Il testo si apre in medias res con un piano sequenza di stampo cinematografico: una ragazza nuda e ricoperta di sangue attraversa un giardino notturno e si ritrova a camminare nel centro della strada statale dove viene investita da un camion; qualche ora dopo, il corpo verrà ritrovato ai piedi di un autosilo così che la causa della morte sarà ricondotta ad un suicidio. L’atmosfera noir è in sintonia con l’immagine in bianco e nero della copertina e con la citazione iniziale di Niels Bohr; tuttavia nelle pagine successive il narratore attua uno scarto rispetto alle aspettative del lettore: la morte della ragazza, Clara Salvemini, figlia di un influente costruttore edile, permette di aprire uno spaccato sull’anaffettività dell’ambiente familiare e sui rapporti di potere che agiscono all’interno della buona borghesia. L’unico a non capacitarsi della tragica scomparsa di Clara è Michele, il fratellastro: frutto di una relazione extraconiugale, Michele è per nascita estraneo alla famiglia, distacco che viene marcato ulteriormente dalla sua malattia (una lieve forma di schizofrenia) e da una vocazione letteraria che sfocia in un’attività giornalistica altalenante. Tornato a Bari dopo dieci anni di assenza, Michele, guidato dal fantasma di Clara, cercherà di ricostruire il passato della sorella, fino allo scioglimento dell’enigma iniziale.

Il romanzo, suddiviso in tre parti (Chi sa tace, chi non sa parla; Divenni pazzo con lunghi intervalli di sanità mentale; Tutte le città puzzano d’estate) si compone di frammenti narrativi in cui, di volta in volta, cambia la collocazione temporale e la focalizzazione: i rimandi ad episodi già raccontati si configurano come degli indizi utili al lettore per la ricomposizione del quadro complessivo. La narrazione è intervallata da parti testuali in cui lo sguardo del narratore passa dal mondo umano al regno animale, parallelismo che suggerisce come la violenza a cui l’uomo giunge possa essere paragonata a quella delle bestie. Tuttavia nell’Italia corrotta e contaminata descritta da Lagioia i personaggi sono deboli e squallidi, portati ad agire sulla spinta esclusiva del tornaconto personale e incapaci di provare sentimenti atavici forti, quali la ferocia: la stessa famiglia Salvemini, di fronte alla perdita di una figlia, si dimostra impermeabile al dolore e al lutto; solo gli affari sono in grado di turbare la quiete familiare.

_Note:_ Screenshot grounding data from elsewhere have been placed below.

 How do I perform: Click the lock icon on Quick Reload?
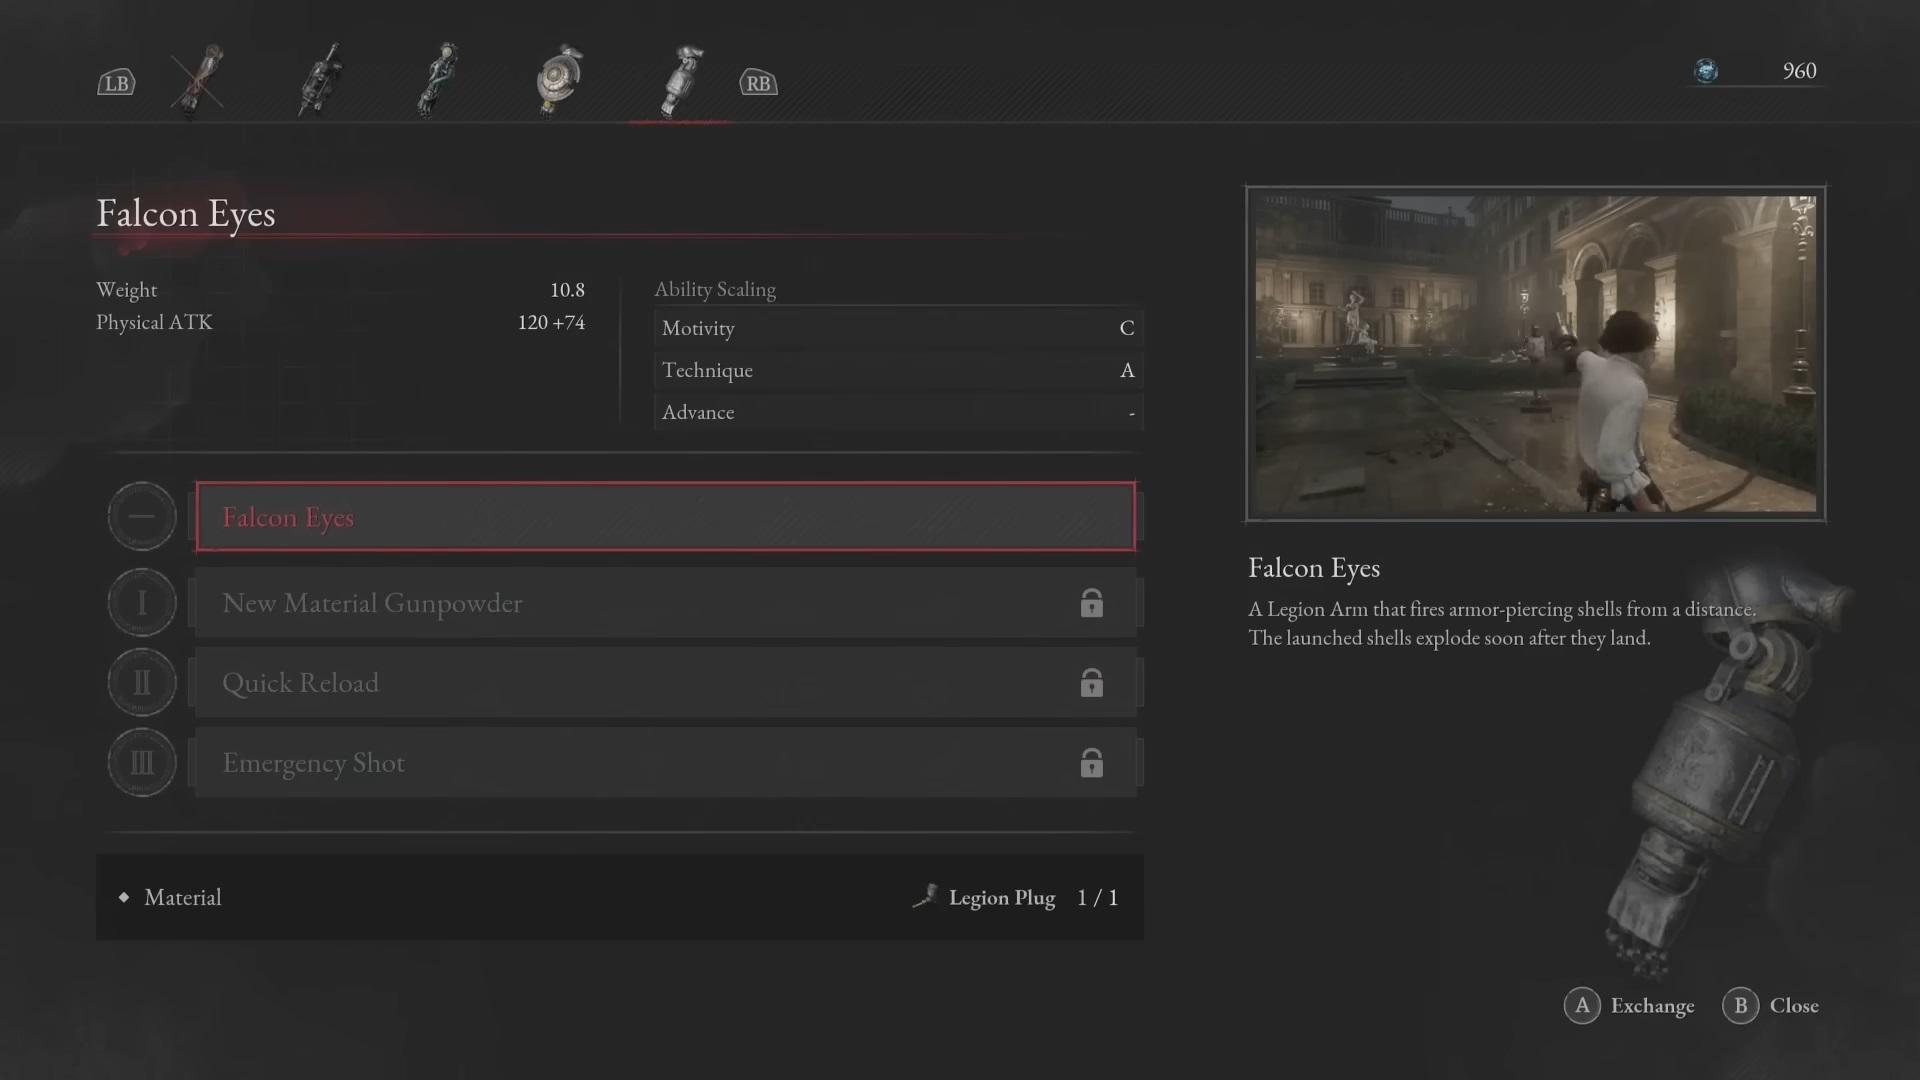(1091, 682)
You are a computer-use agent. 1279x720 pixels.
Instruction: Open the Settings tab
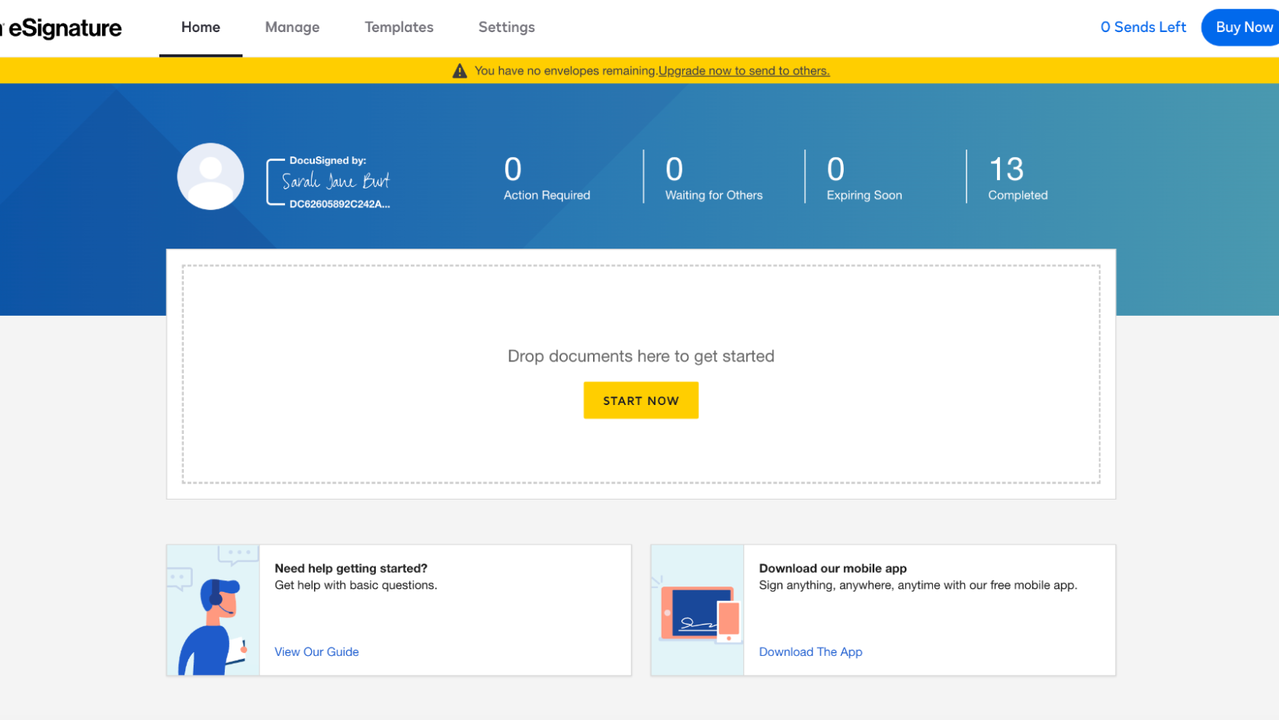[506, 28]
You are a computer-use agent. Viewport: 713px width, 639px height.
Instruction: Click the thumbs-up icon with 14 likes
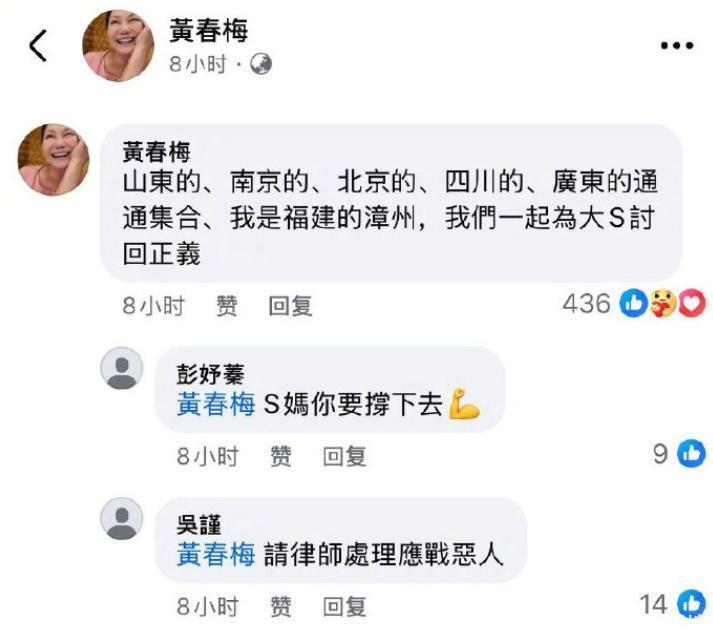[x=691, y=604]
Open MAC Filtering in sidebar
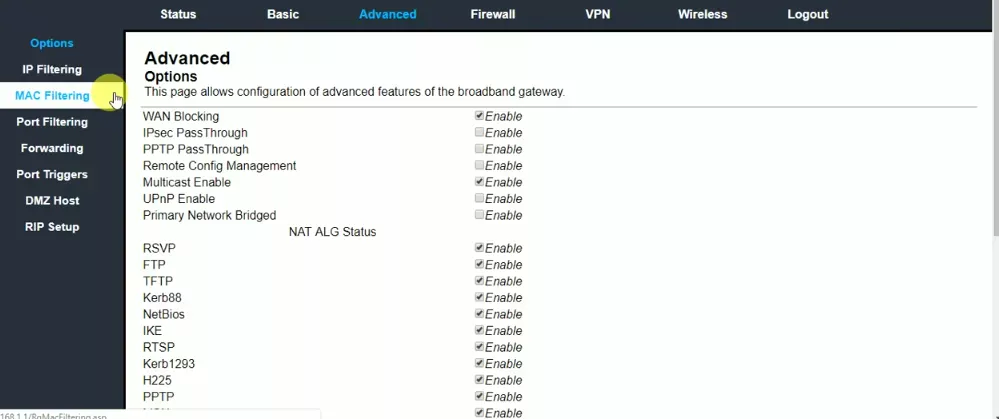The width and height of the screenshot is (999, 419). click(52, 96)
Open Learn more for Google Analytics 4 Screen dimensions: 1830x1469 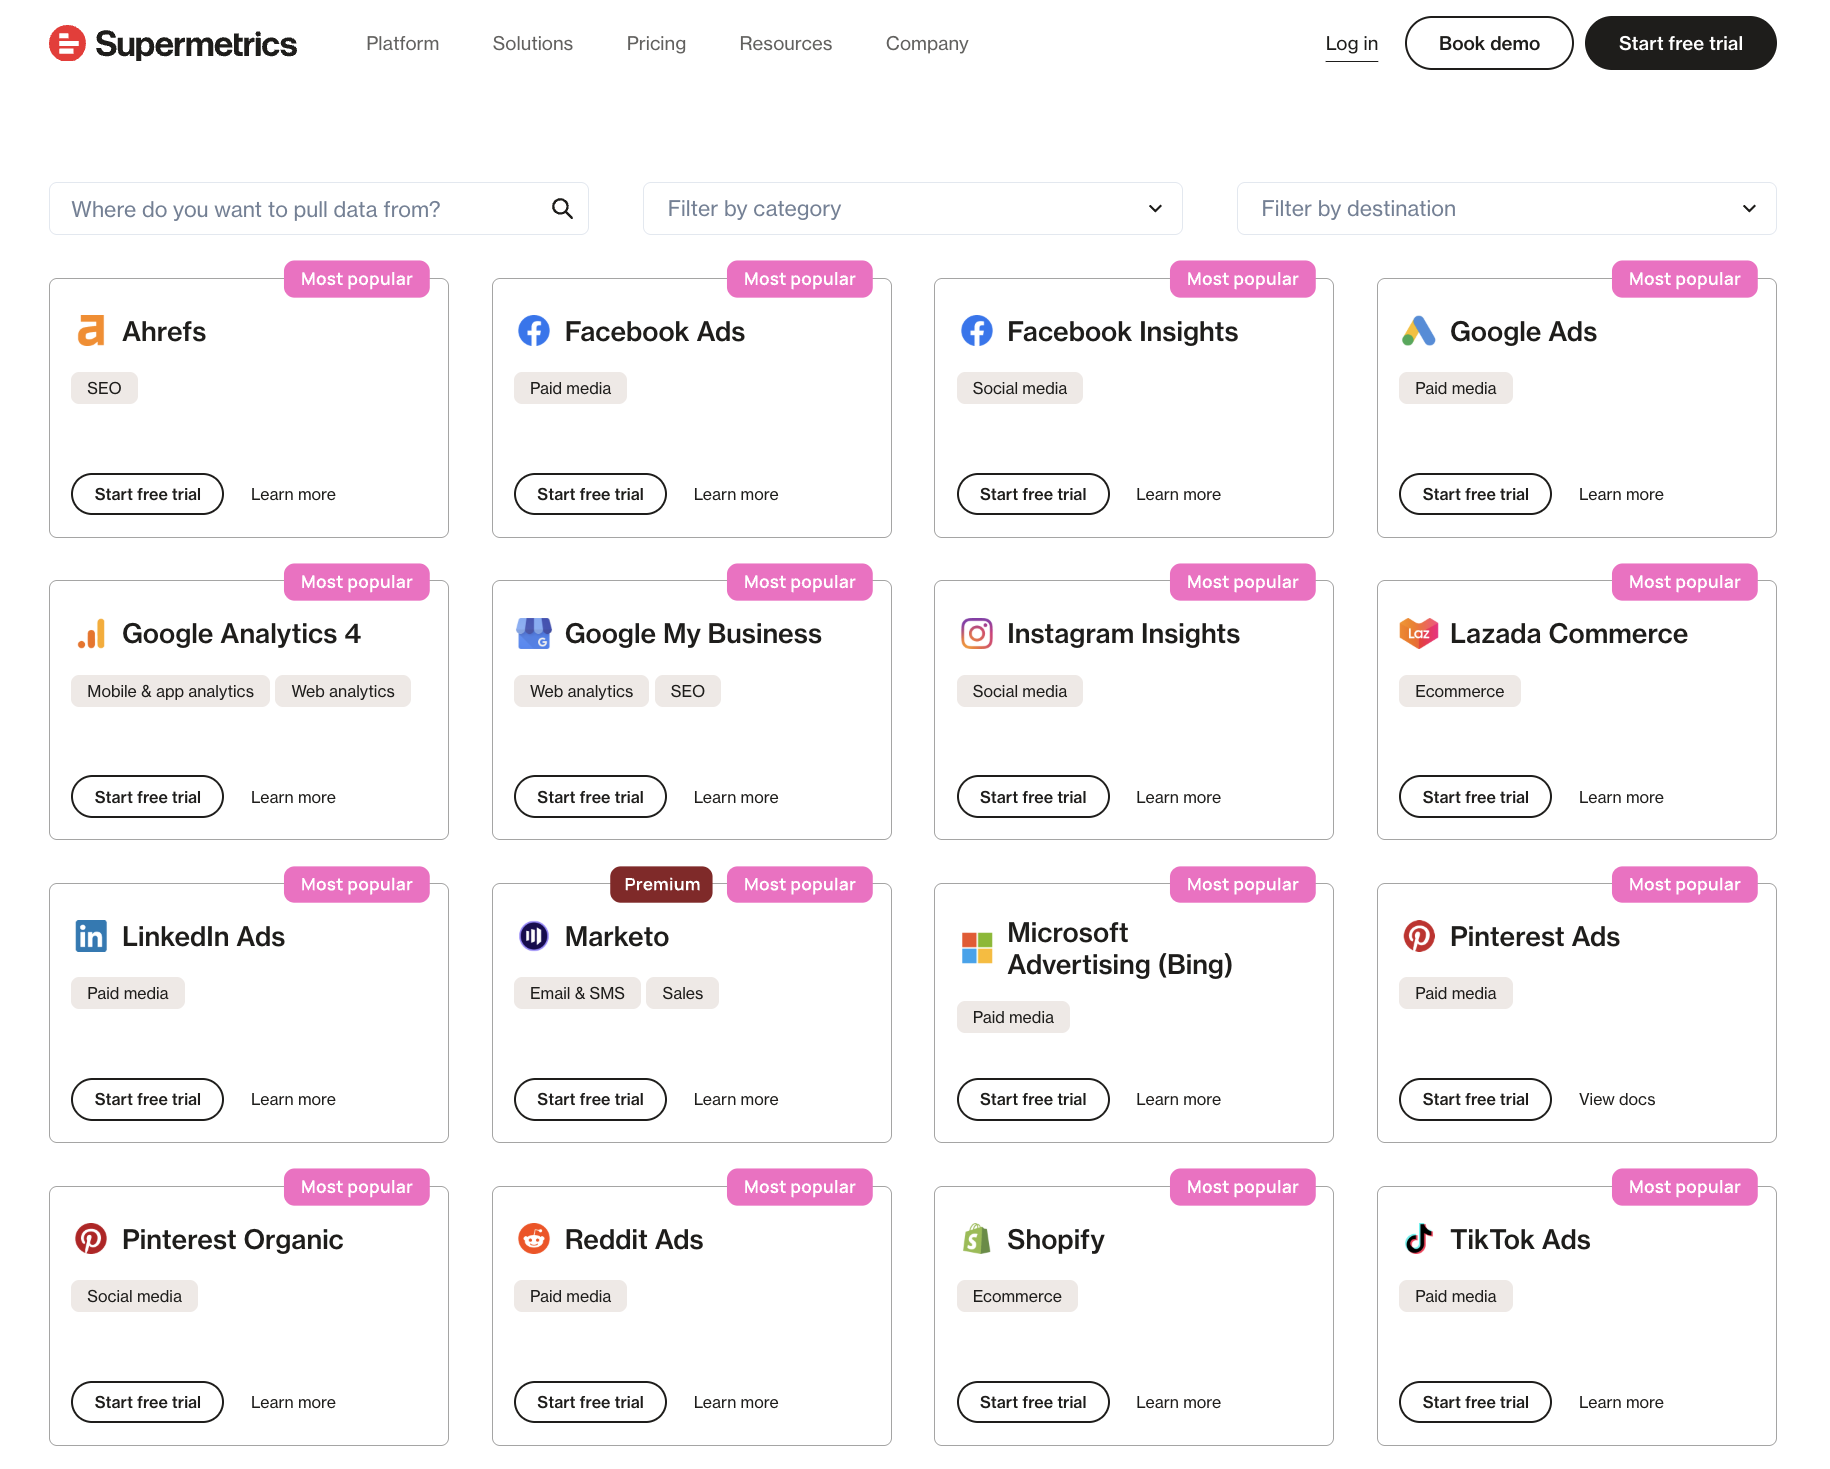[x=293, y=796]
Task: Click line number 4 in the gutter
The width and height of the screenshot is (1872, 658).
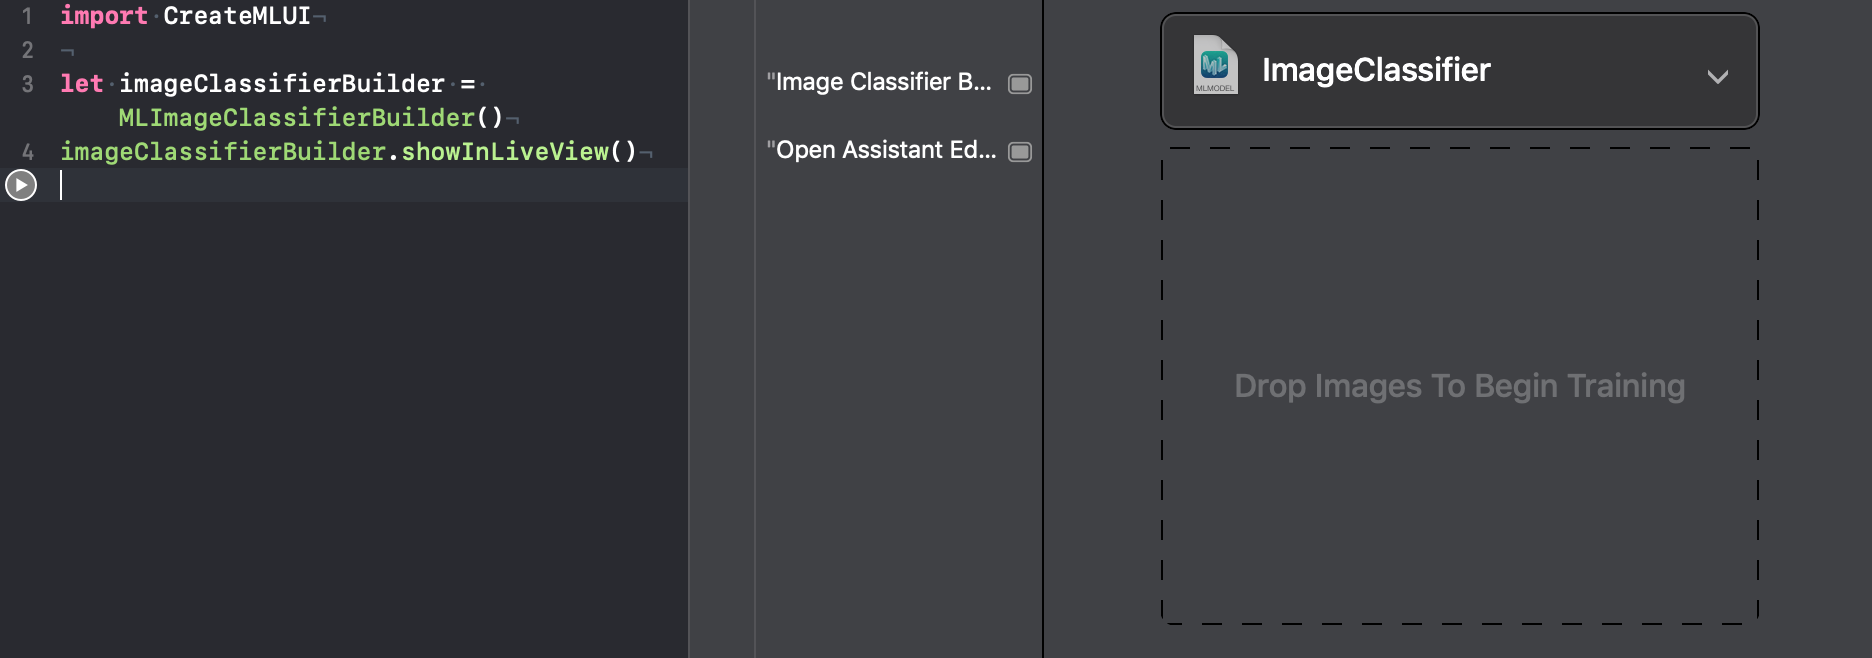Action: coord(27,152)
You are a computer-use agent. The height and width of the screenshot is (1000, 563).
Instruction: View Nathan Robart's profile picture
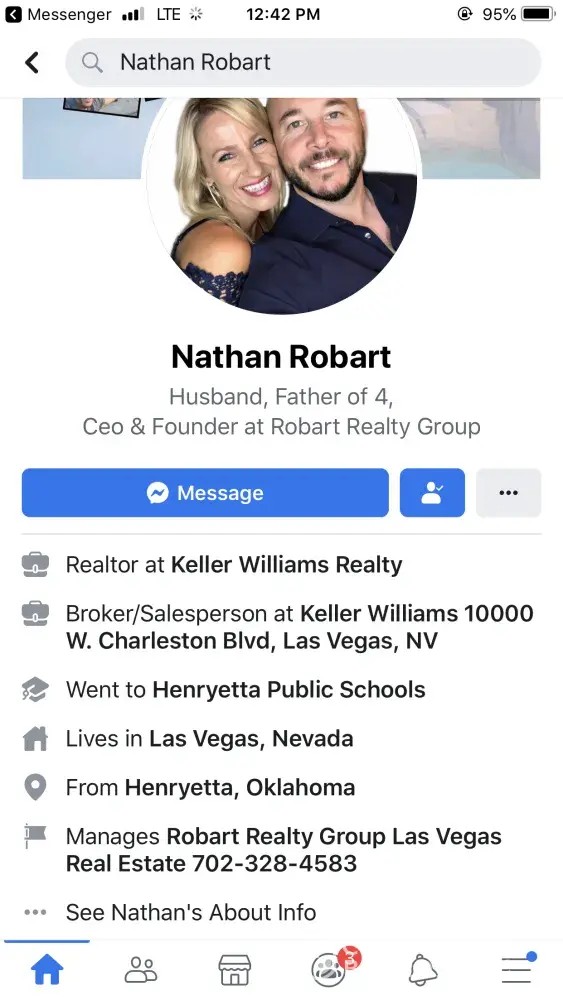point(281,205)
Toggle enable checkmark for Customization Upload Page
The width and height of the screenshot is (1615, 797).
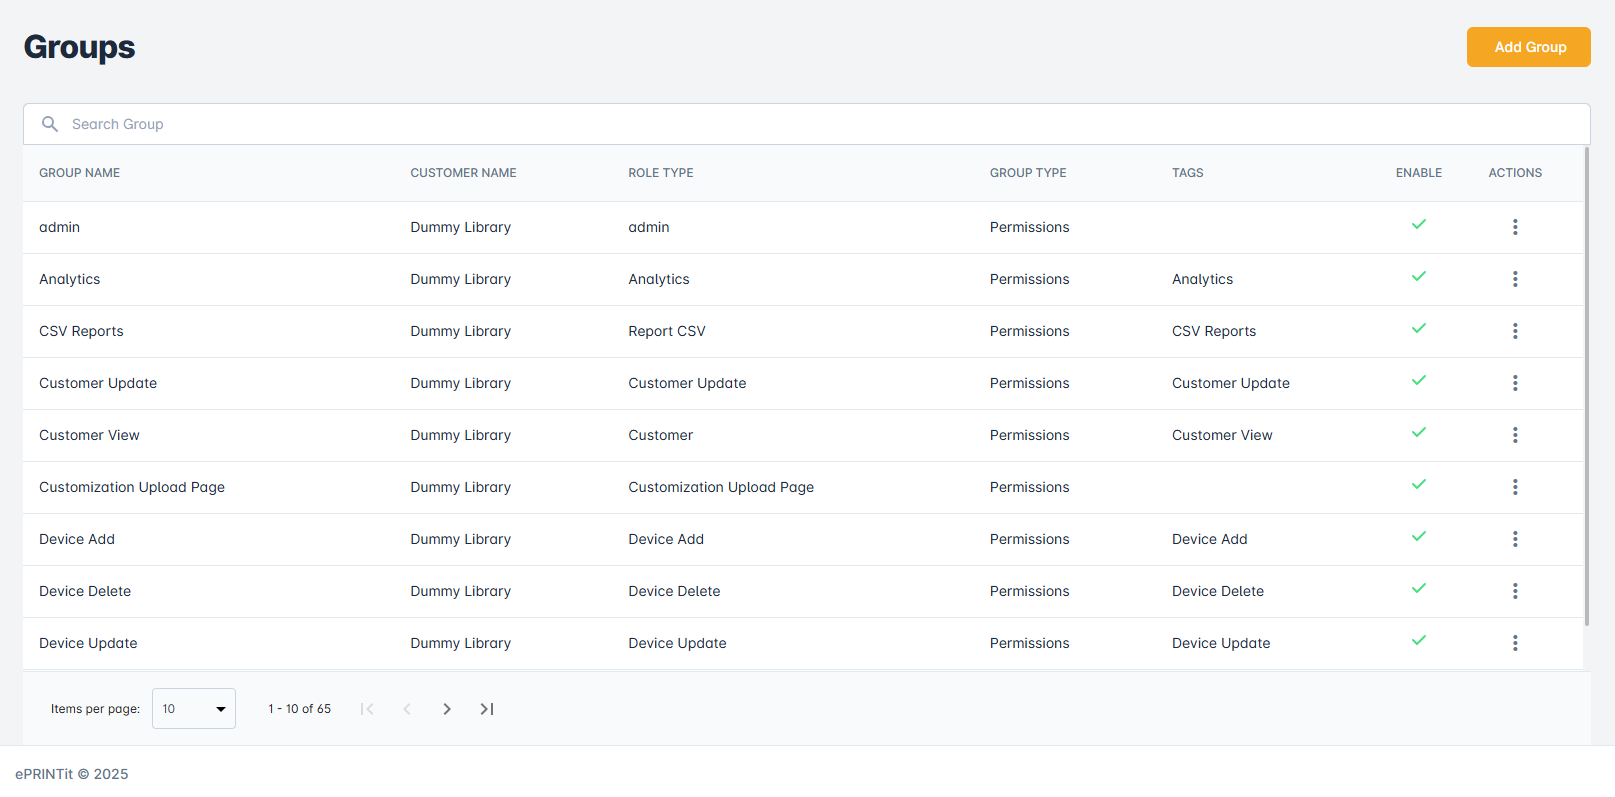pos(1418,485)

La fedeltà al postmoderno, dichiarata dallo scrittore stesso in una intervista (Allegoria, 2008), può essere rintracciata quasi esclusivamente nel pastiche dei generi letterari e nell’ibridismo tra scrittura e cinema che sfocia in una prosa veloce, a tratti poco chiara. Rispetto alle prime opere, Riportando tutto a casa e La ferocia riflettono un progressivo abbandono da parte dell’autore delle forme postmoderne a vantaggio di una rappresentazione storica della realtà. Tuttavia, se Riportando tutto a casa riusciva a trasmettere la portata degli avvenimenti in atto nell’Italia degli anni Ottanta e il passaggio ad una fase storica altra rispetto alla precedente, ne La ferocia le contraddizioni dell’Italia di oggi perdono ogni intensità. I drammi dei nostri giorni, come la corruzione, l’uso personale del potere politico, la distruzione ambientale, vengono descritti in maniera banalizzante attraverso l’adozione di stereotipi e di modi di dire diffusi dai mass-media. Un esempio può essere individuato nello scioglimento del mistero che ha dato avvio alla narrazione: la violenza che ha portato alla morte di Clara non viene mai raccontata, ma solo accennata e risolta nella definizione di «situazione sfuggita di mano»; eppure nel passato che Michele riporta a galla il destino e il caso sembrano essere del tutto ininfluenti rispetto alle responsabilità dei singoli.

Il raggiungimento della verità, nonostante alcune interpretazioni – come quella pubblicata in «404» –, non porta a nessuna redenzione né catarsi: nella sua aspirazione a farsi libro-mondo, La ferocia sembra non riuscire a rispondere alla domanda di senso posta dallo spaccato dell’Italia contemporanea, incarnato nella genesi e nella caduta dei Salvemini così che il risultato finale è una sorta di Twin Picks di ambientazione barese.